What is needed | Return every line from the records below in which the word "filter" is found.

Data excerpts |
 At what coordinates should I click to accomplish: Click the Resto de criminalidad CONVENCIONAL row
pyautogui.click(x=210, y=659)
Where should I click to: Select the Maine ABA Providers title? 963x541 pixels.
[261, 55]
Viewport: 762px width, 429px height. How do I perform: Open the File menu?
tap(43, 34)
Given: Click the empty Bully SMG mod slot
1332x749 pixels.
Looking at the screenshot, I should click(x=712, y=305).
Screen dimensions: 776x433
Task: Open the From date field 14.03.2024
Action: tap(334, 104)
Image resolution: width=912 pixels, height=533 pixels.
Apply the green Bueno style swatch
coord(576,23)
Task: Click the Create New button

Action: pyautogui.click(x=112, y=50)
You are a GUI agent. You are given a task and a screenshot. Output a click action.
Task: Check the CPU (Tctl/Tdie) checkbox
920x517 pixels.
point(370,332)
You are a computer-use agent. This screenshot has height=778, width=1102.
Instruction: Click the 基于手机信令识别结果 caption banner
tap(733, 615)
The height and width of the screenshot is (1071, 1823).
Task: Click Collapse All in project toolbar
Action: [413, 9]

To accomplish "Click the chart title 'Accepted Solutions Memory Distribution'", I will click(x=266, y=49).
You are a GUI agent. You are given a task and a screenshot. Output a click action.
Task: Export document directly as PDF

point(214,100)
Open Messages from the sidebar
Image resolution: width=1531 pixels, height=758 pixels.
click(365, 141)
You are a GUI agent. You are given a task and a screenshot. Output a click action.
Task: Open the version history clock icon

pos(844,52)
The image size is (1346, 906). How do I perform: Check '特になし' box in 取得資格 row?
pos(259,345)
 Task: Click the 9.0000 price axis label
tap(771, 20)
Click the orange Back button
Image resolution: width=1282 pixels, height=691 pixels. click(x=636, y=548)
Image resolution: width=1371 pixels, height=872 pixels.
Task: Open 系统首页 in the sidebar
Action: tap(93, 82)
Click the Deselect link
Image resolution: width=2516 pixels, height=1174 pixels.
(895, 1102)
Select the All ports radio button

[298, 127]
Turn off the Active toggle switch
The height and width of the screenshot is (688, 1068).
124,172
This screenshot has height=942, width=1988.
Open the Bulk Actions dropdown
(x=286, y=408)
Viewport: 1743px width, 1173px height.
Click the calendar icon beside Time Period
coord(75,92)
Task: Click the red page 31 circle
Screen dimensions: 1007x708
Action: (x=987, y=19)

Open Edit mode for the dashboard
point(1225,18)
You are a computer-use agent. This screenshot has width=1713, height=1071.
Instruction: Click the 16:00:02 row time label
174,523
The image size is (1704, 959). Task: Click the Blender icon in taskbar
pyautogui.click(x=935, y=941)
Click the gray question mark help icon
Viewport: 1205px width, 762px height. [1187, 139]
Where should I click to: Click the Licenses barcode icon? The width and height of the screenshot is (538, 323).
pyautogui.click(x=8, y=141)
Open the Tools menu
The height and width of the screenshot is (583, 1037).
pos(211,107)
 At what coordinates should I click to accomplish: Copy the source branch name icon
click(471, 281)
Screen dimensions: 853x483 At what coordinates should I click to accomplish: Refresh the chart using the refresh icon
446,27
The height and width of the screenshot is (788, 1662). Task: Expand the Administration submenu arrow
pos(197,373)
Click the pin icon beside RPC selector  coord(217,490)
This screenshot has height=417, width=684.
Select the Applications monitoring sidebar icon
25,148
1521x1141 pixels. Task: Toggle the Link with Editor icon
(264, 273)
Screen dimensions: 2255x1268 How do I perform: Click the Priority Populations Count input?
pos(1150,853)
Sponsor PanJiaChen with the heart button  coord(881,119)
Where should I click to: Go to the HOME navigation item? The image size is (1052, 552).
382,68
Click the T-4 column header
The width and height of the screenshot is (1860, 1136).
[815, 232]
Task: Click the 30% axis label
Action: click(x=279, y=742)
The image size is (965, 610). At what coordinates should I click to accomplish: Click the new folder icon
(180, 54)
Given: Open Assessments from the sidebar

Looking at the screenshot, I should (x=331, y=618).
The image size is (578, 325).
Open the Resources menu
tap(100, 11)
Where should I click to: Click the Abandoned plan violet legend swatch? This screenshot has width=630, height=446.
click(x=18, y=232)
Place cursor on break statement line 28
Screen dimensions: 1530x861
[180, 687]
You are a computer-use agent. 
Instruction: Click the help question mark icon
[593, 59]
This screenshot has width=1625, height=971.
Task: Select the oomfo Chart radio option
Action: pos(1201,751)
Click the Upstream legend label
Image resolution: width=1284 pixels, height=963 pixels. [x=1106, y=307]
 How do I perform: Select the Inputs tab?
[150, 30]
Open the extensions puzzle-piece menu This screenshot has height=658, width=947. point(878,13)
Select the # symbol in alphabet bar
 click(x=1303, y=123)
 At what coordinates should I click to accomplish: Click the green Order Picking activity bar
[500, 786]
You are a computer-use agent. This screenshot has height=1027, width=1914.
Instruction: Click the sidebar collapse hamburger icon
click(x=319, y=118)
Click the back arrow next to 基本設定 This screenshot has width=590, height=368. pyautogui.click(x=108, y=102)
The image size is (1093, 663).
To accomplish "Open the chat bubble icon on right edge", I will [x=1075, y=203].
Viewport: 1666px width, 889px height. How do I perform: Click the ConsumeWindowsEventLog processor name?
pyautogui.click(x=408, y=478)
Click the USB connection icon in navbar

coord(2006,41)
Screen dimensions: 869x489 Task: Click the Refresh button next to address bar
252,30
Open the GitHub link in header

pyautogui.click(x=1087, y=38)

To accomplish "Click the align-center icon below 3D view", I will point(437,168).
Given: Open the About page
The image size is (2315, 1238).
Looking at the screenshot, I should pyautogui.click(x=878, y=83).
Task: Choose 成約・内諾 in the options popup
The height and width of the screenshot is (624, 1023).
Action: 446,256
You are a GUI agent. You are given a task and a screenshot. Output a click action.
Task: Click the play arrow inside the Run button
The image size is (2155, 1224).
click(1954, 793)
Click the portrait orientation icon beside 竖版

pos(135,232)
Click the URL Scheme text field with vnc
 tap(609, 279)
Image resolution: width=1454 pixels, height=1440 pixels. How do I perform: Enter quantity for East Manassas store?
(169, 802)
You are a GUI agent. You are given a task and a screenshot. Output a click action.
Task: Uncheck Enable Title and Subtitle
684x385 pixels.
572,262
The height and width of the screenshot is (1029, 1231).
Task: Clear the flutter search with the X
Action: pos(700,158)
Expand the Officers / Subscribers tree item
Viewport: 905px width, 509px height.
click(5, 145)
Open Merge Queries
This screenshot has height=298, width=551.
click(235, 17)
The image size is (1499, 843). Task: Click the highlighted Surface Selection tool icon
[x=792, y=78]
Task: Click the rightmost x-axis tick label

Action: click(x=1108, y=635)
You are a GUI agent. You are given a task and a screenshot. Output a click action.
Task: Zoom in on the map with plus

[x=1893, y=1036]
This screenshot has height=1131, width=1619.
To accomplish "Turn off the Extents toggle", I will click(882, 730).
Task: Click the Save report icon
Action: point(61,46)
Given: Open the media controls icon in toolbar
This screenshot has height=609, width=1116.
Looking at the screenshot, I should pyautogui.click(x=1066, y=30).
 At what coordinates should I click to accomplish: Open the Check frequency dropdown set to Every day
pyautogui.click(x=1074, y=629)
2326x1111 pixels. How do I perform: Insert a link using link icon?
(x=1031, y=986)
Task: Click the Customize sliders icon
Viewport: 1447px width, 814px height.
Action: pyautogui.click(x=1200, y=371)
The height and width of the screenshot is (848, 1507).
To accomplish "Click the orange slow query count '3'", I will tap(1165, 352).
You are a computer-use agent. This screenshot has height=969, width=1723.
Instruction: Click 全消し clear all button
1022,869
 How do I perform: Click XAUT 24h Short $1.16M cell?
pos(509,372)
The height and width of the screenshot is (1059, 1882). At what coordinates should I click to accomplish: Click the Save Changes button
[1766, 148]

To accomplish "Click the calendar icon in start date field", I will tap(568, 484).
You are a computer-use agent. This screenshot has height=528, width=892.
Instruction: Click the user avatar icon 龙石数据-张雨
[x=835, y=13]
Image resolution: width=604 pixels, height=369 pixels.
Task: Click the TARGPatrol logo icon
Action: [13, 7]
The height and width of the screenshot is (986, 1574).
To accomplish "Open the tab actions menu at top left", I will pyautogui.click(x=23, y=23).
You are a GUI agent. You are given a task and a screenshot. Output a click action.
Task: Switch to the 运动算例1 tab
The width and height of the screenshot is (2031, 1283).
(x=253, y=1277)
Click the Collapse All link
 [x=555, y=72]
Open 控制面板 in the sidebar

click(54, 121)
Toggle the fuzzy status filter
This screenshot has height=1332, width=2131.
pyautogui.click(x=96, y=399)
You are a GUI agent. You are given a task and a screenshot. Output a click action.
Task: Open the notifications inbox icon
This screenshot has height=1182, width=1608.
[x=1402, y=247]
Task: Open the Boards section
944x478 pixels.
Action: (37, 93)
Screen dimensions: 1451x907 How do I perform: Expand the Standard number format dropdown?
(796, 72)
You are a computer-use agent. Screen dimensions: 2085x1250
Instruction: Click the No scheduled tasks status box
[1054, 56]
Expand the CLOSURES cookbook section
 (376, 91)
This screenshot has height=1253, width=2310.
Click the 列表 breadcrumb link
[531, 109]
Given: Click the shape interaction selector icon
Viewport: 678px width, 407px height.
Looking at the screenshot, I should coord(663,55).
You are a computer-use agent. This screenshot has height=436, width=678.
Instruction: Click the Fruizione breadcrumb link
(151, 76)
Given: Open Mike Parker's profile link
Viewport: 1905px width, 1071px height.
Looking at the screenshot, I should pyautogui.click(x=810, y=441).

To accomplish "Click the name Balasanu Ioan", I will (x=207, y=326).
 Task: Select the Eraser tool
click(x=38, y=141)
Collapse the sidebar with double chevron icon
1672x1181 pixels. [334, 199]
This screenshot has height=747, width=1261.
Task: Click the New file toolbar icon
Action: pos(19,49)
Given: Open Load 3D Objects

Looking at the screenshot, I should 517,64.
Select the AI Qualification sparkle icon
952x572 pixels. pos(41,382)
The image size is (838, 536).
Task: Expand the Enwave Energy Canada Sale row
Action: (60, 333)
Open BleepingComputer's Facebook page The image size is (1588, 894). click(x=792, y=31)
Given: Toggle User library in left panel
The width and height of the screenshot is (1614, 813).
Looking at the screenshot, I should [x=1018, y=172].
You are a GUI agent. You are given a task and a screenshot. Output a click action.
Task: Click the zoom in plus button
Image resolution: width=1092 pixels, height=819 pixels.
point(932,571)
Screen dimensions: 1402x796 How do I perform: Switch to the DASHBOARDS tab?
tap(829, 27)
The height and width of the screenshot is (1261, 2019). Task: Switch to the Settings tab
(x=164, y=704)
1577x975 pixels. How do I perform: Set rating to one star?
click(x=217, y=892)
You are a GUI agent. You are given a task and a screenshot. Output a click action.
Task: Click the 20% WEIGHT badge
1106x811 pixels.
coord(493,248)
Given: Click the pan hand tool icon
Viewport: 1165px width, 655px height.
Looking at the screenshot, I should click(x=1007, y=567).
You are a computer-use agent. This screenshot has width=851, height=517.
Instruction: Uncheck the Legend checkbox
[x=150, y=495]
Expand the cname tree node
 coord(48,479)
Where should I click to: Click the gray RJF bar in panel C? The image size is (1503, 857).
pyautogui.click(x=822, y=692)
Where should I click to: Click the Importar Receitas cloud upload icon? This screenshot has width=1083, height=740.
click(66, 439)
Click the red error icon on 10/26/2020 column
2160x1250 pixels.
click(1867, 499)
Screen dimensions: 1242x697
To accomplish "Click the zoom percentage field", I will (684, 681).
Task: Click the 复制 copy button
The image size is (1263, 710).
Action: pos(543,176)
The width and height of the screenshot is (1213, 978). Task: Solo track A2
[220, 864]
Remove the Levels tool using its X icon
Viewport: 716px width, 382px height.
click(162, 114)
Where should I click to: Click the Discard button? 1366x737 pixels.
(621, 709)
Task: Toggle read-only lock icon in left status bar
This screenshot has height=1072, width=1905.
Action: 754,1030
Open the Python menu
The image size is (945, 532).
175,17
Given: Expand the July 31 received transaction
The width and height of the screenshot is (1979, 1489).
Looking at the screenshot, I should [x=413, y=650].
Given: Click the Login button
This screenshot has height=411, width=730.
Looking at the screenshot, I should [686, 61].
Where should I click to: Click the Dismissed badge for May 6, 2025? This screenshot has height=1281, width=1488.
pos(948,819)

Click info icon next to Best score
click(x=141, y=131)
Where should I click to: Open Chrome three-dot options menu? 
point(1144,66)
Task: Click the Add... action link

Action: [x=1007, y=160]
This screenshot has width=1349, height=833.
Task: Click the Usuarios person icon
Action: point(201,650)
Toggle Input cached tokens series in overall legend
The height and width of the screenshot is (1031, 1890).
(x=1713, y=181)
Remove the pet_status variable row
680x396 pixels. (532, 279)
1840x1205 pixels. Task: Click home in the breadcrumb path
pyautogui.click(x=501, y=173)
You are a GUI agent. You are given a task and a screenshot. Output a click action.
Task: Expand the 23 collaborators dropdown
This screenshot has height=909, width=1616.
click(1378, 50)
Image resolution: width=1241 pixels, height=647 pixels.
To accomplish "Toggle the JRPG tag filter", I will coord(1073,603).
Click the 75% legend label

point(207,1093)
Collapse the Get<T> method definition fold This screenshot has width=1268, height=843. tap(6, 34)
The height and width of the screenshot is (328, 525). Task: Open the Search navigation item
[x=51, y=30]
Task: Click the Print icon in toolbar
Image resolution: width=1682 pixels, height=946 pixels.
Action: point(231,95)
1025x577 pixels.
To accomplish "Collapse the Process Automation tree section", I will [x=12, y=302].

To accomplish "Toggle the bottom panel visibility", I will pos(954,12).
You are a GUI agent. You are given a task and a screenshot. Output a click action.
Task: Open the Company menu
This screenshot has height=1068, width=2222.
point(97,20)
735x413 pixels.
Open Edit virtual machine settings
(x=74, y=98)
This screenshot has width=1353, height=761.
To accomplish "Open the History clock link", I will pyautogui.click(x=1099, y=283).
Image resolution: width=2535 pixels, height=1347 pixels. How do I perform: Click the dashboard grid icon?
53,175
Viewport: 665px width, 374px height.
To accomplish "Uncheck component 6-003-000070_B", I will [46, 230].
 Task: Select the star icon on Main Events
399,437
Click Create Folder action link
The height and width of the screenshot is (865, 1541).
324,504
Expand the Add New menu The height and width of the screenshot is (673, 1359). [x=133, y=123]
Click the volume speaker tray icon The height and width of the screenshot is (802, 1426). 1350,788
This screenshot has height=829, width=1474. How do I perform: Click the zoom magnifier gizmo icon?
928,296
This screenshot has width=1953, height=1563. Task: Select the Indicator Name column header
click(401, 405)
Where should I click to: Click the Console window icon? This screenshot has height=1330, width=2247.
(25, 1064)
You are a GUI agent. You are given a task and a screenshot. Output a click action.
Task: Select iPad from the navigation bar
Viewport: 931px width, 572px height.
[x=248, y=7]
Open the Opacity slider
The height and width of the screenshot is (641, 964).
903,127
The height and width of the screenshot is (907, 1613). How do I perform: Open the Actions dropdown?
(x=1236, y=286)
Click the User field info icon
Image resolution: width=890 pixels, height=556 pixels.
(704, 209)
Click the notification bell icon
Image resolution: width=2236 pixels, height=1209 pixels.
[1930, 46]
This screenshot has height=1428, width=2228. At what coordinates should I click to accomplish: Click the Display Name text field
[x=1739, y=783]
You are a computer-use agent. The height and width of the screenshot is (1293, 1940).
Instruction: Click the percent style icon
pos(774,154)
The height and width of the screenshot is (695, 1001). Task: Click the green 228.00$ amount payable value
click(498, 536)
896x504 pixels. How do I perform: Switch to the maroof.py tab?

Response to this exercise |
Toggle the fuzzy status filter
To accomplish "Toggle the JRPG tag filter", I will coord(1073,603).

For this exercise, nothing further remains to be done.